What to produce
Print everything from "noamnelke avatar Aug" down to "(e.g in signature)." in the comment thread below about decoding transaction arguments, copied word for word.

Source excerpt

• • • • •

I agree with you here, @dshulyak. There's also very little justification at this point, imo.

noamnelke avatar Aug 22 '22 11:08 noamnelke

It can be a fixed size byte array, since we can its length based on the entire transaction length minus known length fields. Does this solve the problem?

i don't think that this proposal works. you won't know how to decode arguments if there is a variable length field after them (e.g in signature).

what works for me is to decode arguments either before parse_payload or after. @selfdual-brain suggested to length prefix them and decode in parse_payload, thats another option.. and there are not so many downsides beside it being ugly.

dshulyak avatar Aug 22 '22 13:08 dshulyak

i need to finalize change to parse_payload (if any), there are three options:

  1. split parse_payload into parse_envelope and parse_args. parse_envelope is called on principal account template, parse_args is called on the account that is spawned. the difference here is that arguments are not deferred anymore and decoded in one sequence.

• • • • •

Given data
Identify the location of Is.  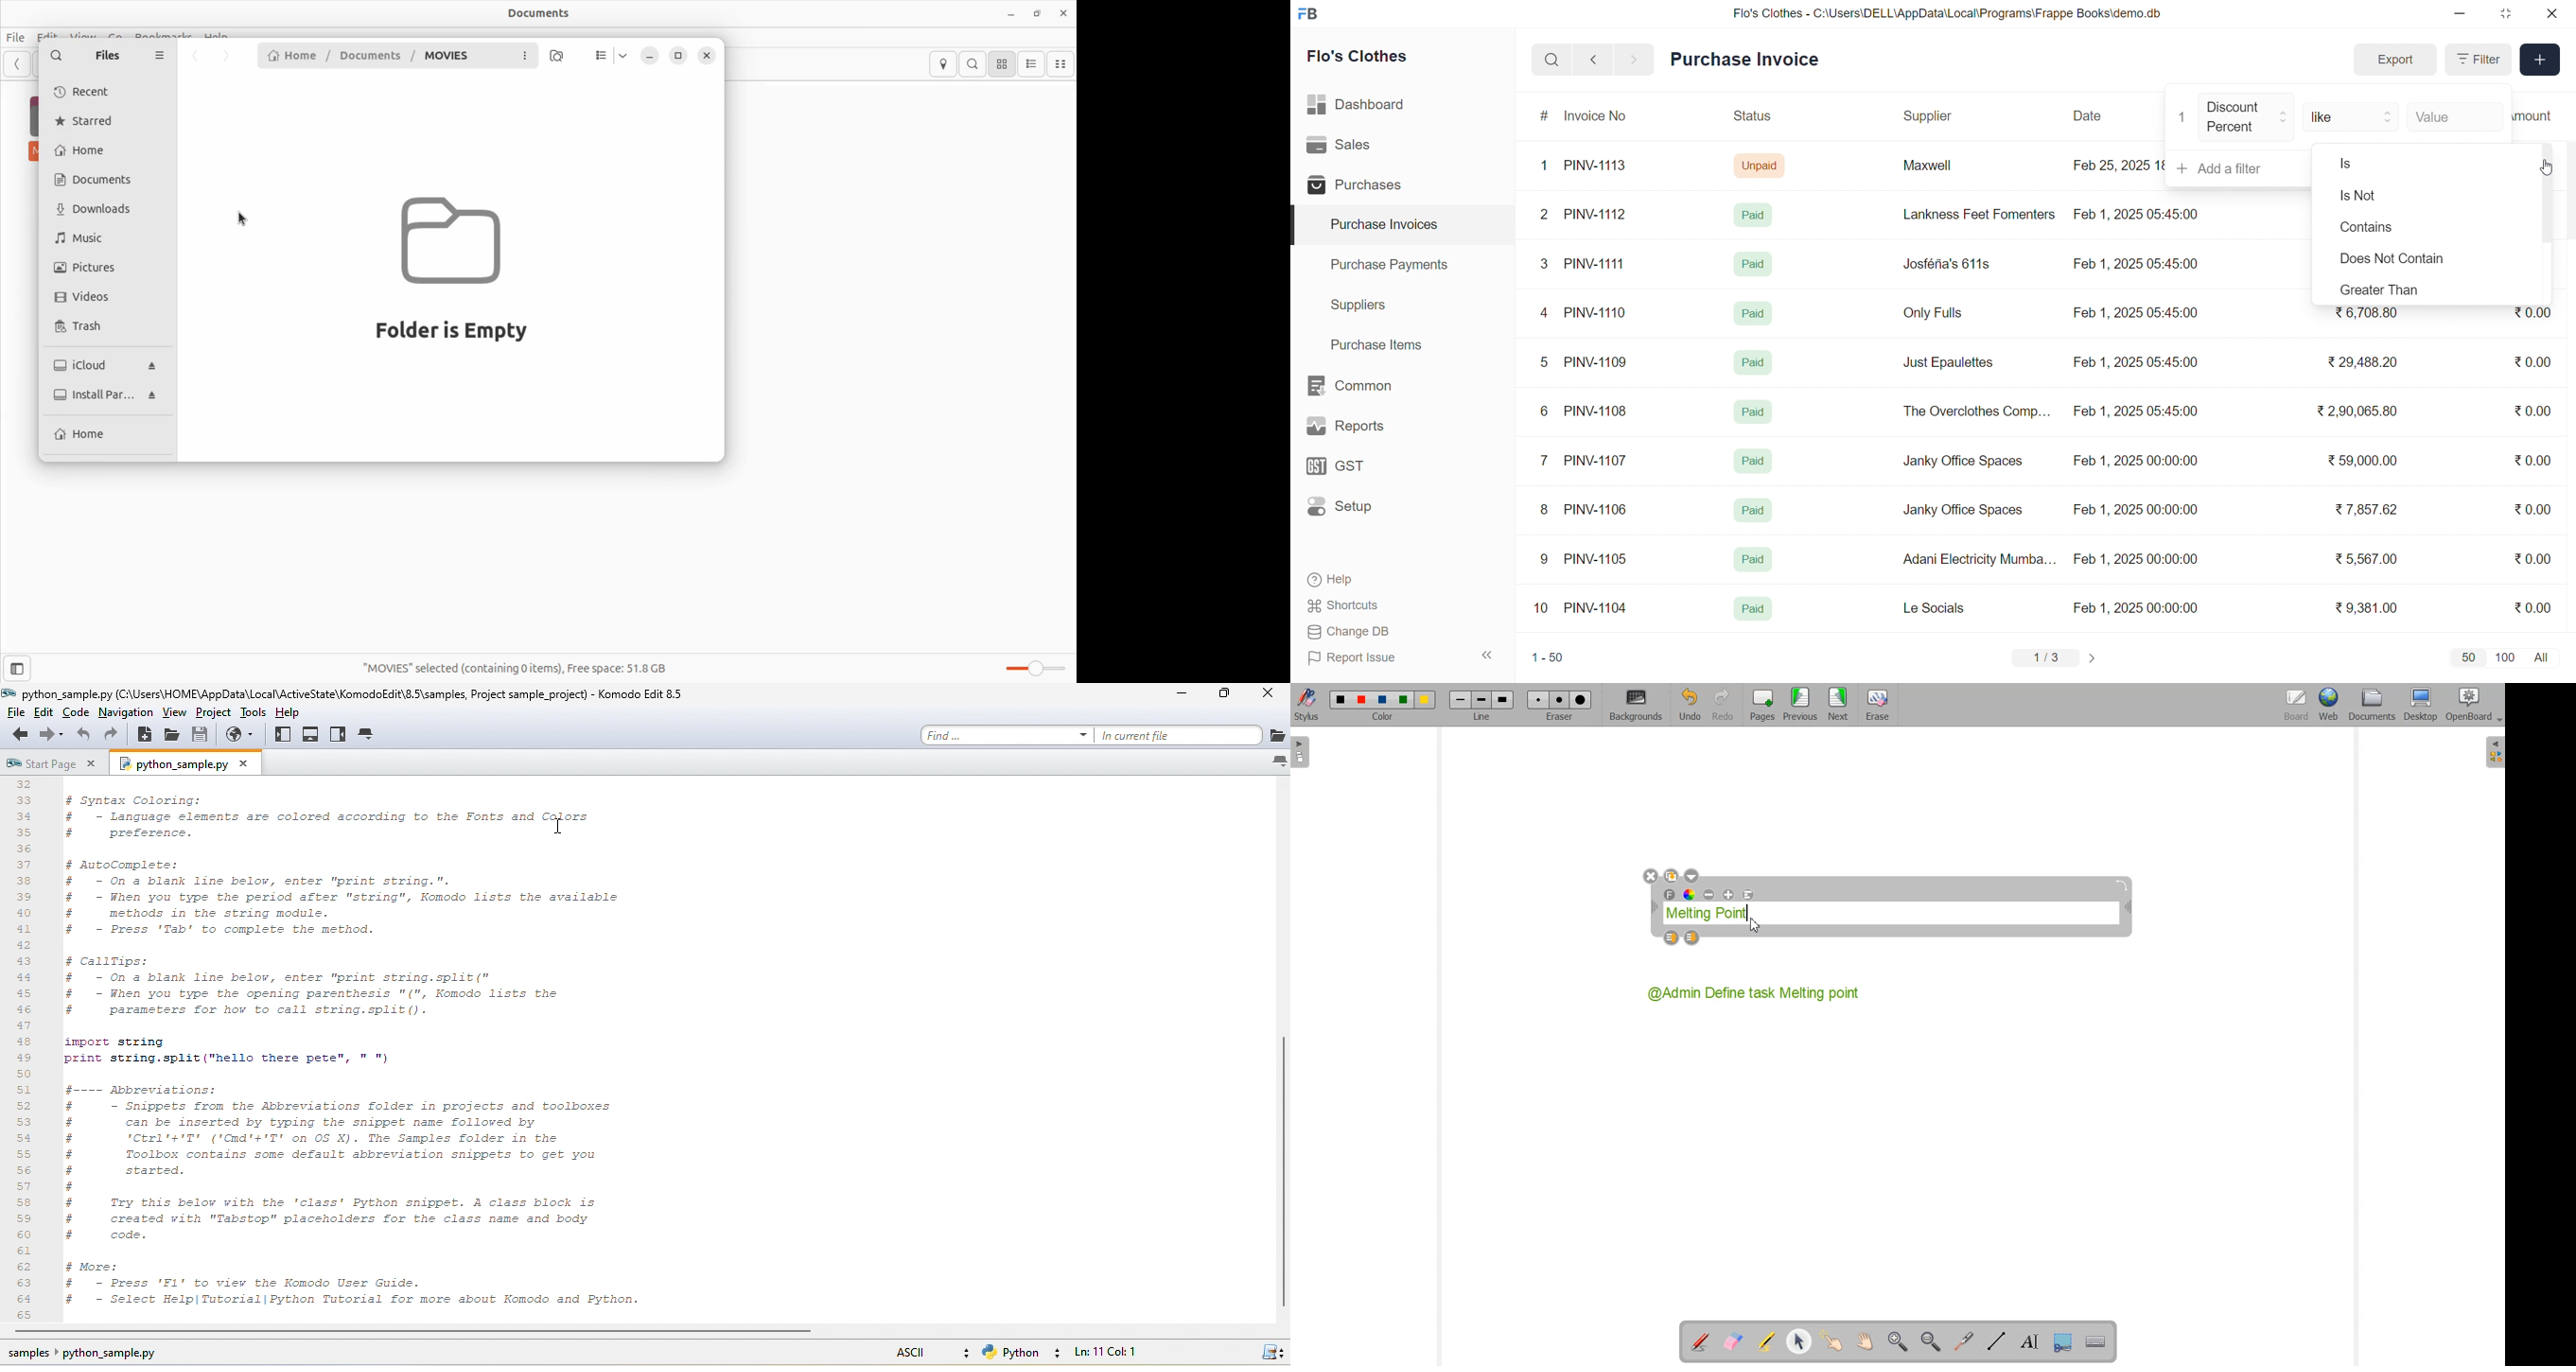
(2386, 164).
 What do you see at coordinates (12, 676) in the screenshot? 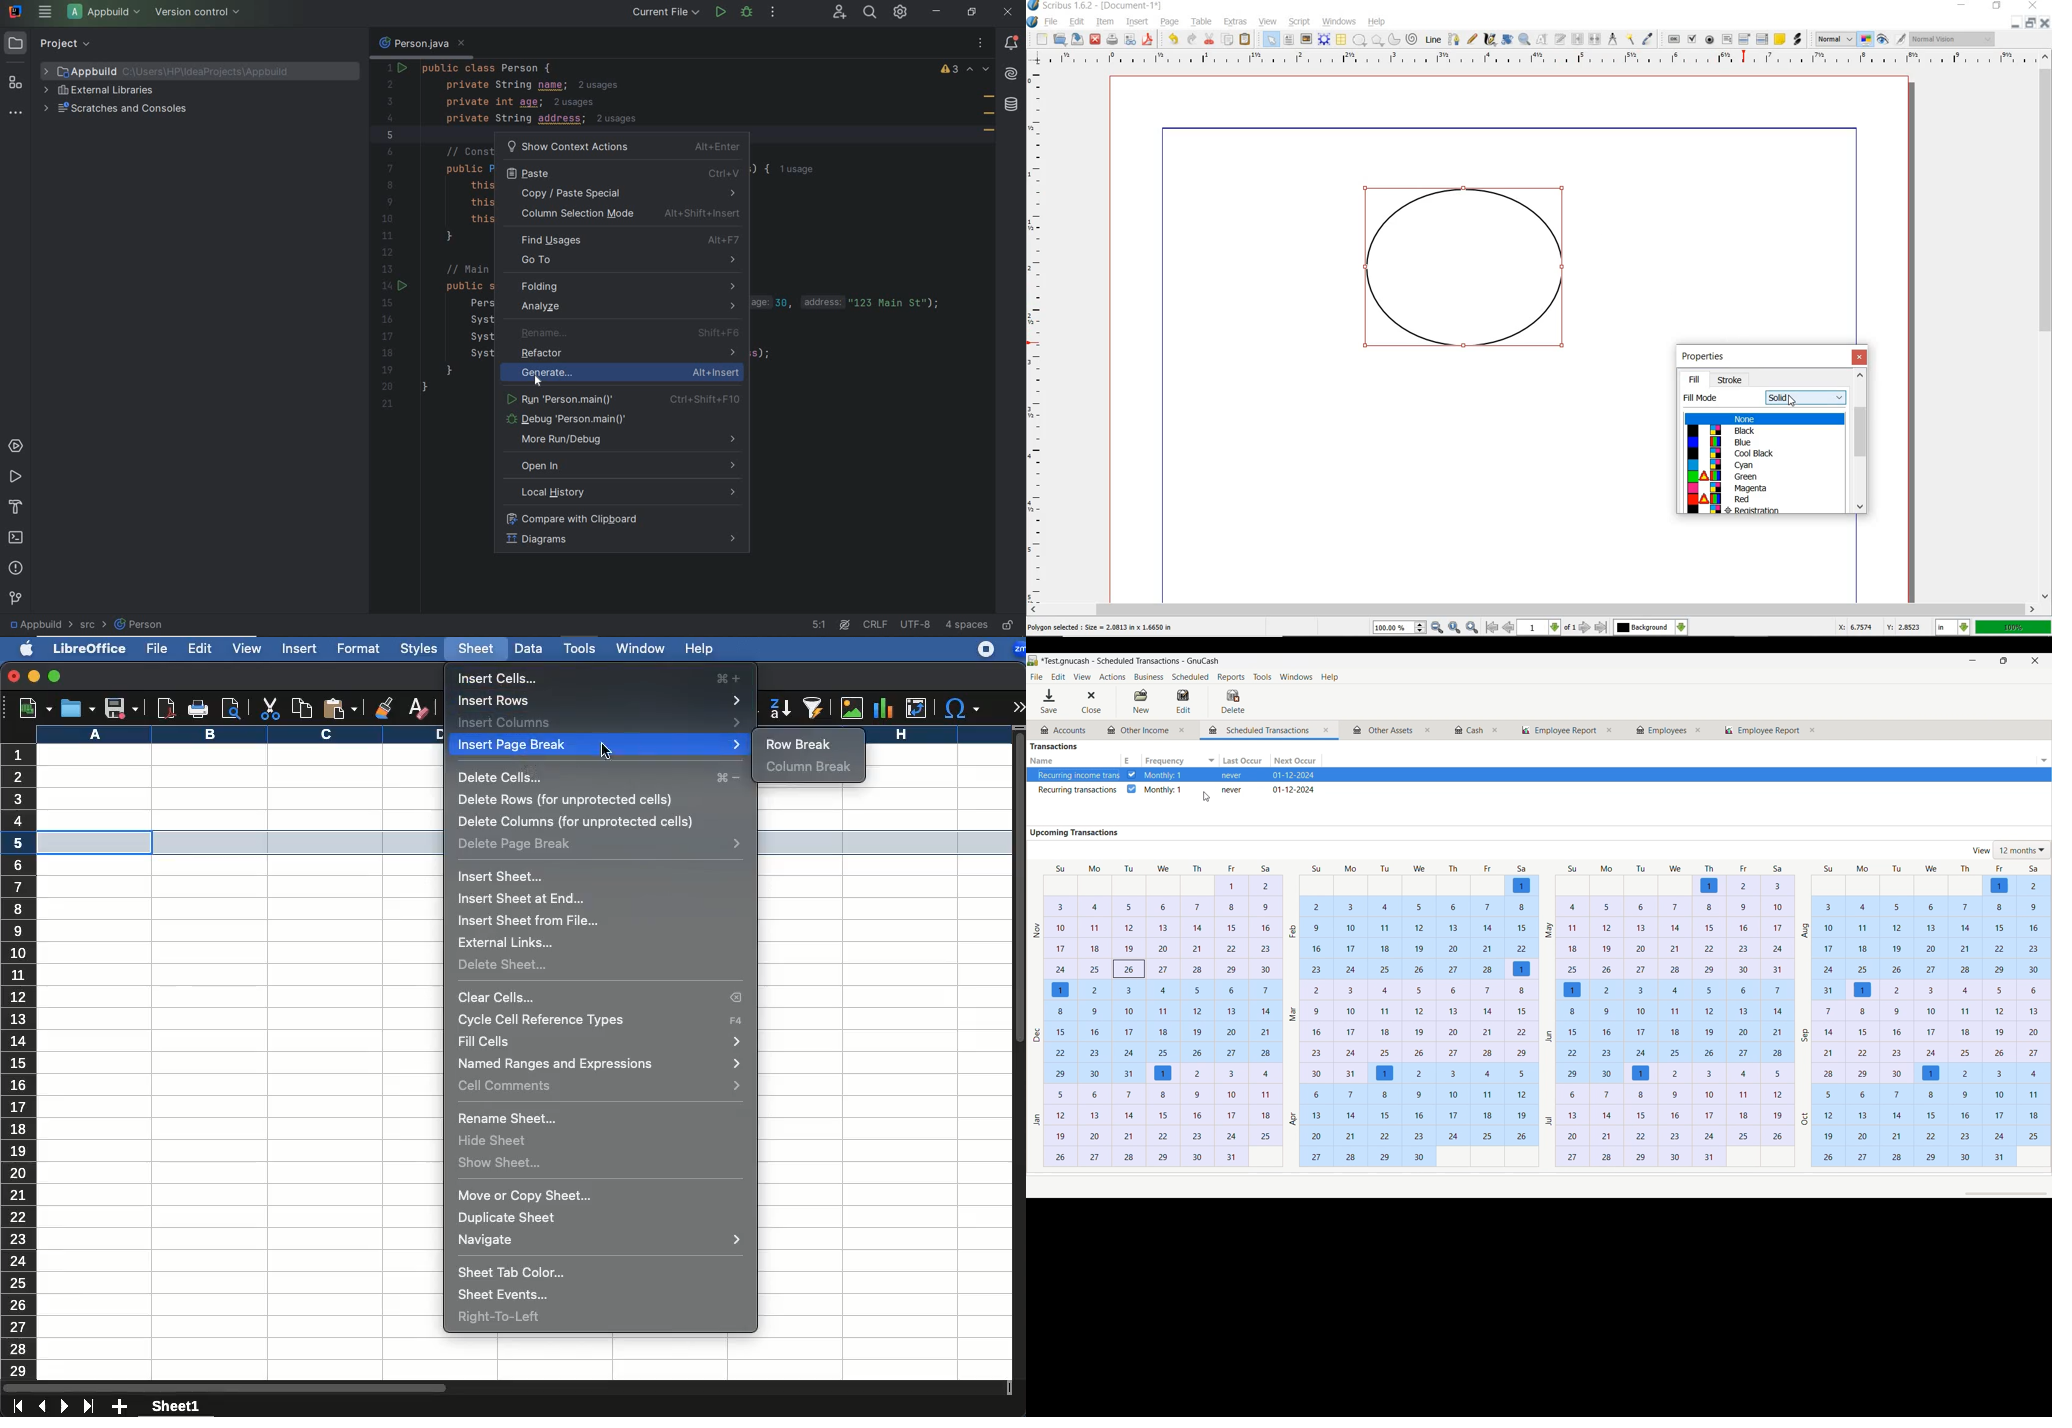
I see `close` at bounding box center [12, 676].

• • • • •

Solved problem
noamnelke avatar Aug 22 '22 11:08 noamnelke

It can be a fixed size byte array, since we can its length based on the entire transaction length minus known length fields. Does this solve the problem?

i don't think that this proposal works. you won't know how to decode arguments if there is a variable length field after them (e.g in signature).